_The task_. The answer must be one number: the count of lines in the data below that include "Viewport".

[Records from a data collection]
──────────
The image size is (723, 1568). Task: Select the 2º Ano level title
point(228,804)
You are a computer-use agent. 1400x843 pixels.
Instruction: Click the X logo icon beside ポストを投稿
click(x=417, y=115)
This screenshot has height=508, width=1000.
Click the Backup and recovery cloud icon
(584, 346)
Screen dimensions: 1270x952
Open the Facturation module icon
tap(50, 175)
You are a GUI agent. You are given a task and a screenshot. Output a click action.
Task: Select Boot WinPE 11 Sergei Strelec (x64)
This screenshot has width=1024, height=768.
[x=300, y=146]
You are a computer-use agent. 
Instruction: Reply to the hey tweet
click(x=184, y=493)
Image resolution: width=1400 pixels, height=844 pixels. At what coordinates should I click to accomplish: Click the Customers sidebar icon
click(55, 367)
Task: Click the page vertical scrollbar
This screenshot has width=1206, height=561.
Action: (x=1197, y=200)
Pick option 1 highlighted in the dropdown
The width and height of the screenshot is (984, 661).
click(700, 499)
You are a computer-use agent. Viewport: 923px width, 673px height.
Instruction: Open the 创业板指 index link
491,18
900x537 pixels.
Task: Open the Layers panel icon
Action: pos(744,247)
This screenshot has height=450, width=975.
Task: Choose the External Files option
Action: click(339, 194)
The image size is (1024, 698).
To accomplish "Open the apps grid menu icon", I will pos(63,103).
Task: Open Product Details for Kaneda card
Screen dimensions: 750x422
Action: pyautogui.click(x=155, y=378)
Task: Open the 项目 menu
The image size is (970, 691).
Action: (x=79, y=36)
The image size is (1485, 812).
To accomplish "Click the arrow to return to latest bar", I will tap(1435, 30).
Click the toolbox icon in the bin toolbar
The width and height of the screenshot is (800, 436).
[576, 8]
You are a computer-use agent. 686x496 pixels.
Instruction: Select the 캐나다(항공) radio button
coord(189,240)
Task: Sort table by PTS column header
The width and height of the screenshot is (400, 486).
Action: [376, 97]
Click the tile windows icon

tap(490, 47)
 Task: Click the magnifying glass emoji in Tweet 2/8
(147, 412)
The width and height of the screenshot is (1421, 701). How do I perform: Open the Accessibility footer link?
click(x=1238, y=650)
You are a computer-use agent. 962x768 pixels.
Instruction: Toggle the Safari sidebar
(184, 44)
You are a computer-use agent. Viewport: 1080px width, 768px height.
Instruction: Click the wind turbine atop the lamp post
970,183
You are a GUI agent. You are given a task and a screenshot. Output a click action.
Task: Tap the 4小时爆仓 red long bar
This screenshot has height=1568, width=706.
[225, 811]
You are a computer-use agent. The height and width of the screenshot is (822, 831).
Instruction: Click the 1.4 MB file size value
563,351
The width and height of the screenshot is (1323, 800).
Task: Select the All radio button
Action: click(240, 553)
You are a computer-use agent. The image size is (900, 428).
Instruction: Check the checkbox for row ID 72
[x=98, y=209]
──────────
_Response_. 2